Short problem 1 >> In the listing, from its first line through the line holding "pos(781,1327)", inclusive, substitute "Command" for "Instruction" and reproduce those lines with nothing else changed.

Text shown >>
World War II ended the CCC, but I guess you could say our social
responsibility continued through the war effort, which we strongly
supported. A lot of our employees enlisted, and we ramped up timber
supplies needed by our troops.
Timber Focus
After World War II, we entered a new period. Our troops came home,
and the demand for housing soared. The war effort had depleted state
and private timber stocks, and the national forests were needed
to fill the gap. From the 1960s through the 1980s, every administration,
with strong congressional support, called for more timber from the
national forests. In those 30 years, we went from producing very
little timber to meeting 20 to 25 percent of our nation’s
sawtimber needs. We helped millions of Americans fulfill the American
dream of home ownership.
I don’t want to oversimplify. The 1940s and 1950s were a
difficult period of transition. Some of the folks who’d grown
up under the old custodial model of the Forest Service found it
hard to adjust to the new timber model. Some actively opposed it.
And timber wasn’t all we did from the 1960s to the 1980s,
not by any means. Outdoor recreation was growing by leaps and bounds,
and popular demand for more of a balance between timber and the
other uses led to the Multiple Use–Sustained Yield Act of
1960. We also had the Wilderness Act of 1964. These developments
show that public values were changing. The first Earth Day in 1970
sent another major signal, as did the environmental legislation
of the 1970s. We learned that the public wanted more of a say in
our management, and they wanted us to focus more on delivering values
and services like wildlife, water, wilderness, and recreation.
Restoration and Recreation
In response, we started moving toward a new ecosystem-based model
of land management. The 1990s were a transitional period, where
we no longer focused primarily on timber production. Again, the
transition was difficult. Some of the folks who grew up under the
old timber model weren’t too thrilled.

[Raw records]
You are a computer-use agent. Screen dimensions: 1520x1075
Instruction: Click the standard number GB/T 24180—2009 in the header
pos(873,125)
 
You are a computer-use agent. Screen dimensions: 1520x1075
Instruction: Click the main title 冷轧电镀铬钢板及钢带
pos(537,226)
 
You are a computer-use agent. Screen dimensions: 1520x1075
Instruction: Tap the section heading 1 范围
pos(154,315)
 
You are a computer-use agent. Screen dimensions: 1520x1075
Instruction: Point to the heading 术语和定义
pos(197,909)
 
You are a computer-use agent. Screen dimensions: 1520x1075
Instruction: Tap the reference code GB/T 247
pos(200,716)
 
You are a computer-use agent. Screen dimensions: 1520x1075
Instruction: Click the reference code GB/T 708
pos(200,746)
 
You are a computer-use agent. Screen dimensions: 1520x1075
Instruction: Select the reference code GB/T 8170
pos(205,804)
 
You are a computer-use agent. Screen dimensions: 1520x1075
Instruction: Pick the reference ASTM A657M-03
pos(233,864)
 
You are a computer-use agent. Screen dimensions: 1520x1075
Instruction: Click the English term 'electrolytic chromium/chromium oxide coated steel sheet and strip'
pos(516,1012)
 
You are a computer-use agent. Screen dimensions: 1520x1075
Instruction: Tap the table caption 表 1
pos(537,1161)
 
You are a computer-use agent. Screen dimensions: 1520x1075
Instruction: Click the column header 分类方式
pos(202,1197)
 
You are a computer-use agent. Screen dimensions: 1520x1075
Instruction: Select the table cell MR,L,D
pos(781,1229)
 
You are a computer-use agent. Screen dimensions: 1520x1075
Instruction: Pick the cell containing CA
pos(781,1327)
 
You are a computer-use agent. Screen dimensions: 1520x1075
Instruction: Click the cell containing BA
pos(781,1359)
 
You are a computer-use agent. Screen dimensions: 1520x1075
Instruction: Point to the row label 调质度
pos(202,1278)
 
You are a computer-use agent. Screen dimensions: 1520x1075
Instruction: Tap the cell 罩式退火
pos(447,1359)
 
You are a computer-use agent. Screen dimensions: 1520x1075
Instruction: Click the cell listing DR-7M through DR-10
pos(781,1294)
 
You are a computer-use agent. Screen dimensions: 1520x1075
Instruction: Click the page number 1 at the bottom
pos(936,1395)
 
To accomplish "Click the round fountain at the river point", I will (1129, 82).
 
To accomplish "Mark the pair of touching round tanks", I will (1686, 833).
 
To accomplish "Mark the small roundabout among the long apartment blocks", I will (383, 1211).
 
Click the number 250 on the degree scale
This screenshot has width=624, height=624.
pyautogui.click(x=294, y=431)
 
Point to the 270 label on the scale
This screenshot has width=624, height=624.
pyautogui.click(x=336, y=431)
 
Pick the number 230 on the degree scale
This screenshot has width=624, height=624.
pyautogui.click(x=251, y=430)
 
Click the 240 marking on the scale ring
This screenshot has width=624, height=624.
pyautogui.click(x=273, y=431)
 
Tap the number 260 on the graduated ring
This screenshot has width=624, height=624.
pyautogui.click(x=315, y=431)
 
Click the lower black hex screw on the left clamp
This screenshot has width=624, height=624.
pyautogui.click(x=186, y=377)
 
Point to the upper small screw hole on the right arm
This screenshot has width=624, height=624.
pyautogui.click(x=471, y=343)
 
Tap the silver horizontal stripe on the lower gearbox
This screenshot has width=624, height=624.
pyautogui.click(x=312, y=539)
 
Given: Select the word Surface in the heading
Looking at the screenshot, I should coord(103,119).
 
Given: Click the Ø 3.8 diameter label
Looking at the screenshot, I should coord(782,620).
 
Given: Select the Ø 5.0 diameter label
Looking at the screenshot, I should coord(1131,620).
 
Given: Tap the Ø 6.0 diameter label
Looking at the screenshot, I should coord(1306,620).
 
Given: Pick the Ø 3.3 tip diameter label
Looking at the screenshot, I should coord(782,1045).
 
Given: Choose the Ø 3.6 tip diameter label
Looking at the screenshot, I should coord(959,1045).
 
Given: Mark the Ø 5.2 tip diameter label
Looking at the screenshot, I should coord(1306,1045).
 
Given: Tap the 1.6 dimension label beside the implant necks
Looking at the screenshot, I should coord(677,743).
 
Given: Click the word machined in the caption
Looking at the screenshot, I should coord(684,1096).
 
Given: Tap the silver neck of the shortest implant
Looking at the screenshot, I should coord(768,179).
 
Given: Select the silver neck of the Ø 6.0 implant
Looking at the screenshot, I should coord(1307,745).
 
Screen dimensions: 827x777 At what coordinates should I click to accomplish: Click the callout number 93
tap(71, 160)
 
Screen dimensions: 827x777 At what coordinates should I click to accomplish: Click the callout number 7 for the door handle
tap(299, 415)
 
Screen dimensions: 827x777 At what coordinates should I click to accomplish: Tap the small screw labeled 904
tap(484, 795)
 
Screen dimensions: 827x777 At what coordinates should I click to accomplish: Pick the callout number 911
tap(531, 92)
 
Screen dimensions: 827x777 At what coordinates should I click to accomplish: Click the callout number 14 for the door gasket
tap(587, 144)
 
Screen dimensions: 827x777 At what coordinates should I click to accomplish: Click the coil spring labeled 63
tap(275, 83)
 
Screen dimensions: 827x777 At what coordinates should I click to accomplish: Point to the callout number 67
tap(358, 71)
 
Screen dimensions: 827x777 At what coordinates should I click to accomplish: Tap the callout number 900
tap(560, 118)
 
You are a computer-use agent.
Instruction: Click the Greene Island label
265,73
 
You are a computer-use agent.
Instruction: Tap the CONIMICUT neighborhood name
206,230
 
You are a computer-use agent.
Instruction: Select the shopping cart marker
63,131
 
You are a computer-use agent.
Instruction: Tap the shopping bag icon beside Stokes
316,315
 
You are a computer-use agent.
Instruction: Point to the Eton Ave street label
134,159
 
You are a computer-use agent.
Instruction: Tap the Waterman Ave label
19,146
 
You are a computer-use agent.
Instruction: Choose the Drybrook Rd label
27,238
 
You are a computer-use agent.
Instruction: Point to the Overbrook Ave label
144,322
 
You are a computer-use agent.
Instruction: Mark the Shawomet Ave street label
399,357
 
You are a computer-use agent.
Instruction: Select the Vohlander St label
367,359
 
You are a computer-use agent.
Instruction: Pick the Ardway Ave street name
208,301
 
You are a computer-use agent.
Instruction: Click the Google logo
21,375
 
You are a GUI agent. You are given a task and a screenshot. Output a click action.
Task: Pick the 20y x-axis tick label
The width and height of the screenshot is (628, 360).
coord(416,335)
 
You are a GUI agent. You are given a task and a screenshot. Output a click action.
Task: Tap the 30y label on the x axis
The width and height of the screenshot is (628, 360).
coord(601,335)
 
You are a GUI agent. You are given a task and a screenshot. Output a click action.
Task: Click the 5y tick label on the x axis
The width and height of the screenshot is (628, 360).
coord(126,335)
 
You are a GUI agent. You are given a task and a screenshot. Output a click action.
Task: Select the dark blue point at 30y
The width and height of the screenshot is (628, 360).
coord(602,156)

Short problem 2 >> Transcribe the Forest Service text between "Timber Focus" and "actively opposed it.", inclusive.

Worked answer 1 >>
You are a computer-use agent. Screen dimensions: 1520x1075
Command: Click the standard number GB/T 24180—2009 in the header
pos(873,125)
 
You are a computer-use agent. Screen dimensions: 1520x1075
Command: Click the main title 冷轧电镀铬钢板及钢带
pos(537,226)
 
You are a computer-use agent. Screen dimensions: 1520x1075
Command: Tap the section heading 1 范围
pos(154,315)
 
You are a computer-use agent. Screen dimensions: 1520x1075
Command: Point to the heading 术语和定义
pos(197,909)
 
You are a computer-use agent. Screen dimensions: 1520x1075
Command: Tap the reference code GB/T 247
pos(200,716)
 
You are a computer-use agent. Screen dimensions: 1520x1075
Command: Click the reference code GB/T 708
pos(200,746)
 
You are a computer-use agent. Screen dimensions: 1520x1075
Command: Select the reference code GB/T 8170
pos(205,804)
 
You are a computer-use agent. Screen dimensions: 1520x1075
Command: Pick the reference ASTM A657M-03
pos(233,864)
 
You are a computer-use agent. Screen dimensions: 1520x1075
Command: Click the English term 'electrolytic chromium/chromium oxide coated steel sheet and strip'
pos(516,1012)
 
You are a computer-use agent. Screen dimensions: 1520x1075
Command: Tap the table caption 表 1
pos(537,1161)
 
You are a computer-use agent. Screen dimensions: 1520x1075
Command: Click the column header 分类方式
pos(202,1197)
 
You are a computer-use agent. Screen dimensions: 1520x1075
Command: Select the table cell MR,L,D
pos(781,1229)
 
You are a computer-use agent. Screen dimensions: 1520x1075
Command: Pick the cell containing CA
pos(781,1327)

Worked answer 2 >>
Timber Focus
After World War II, we entered a new period. Our troops came home,
and the demand for housing soared. The war effort had depleted state
and private timber stocks, and the national forests were needed
to fill the gap. From the 1960s through the 1980s, every administration,
with strong congressional support, called for more timber from the
national forests. In those 30 years, we went from producing very
little timber to meeting 20 to 25 percent of our nation’s
sawtimber needs. We helped millions of Americans fulfill the American
dream of home ownership.
I don’t want to oversimplify. The 1940s and 1950s were a
difficult period of transition. Some of the folks who’d grown
up under the old custodial model of the Forest Service found it
hard to adjust to the new timber model. Some actively opposed it.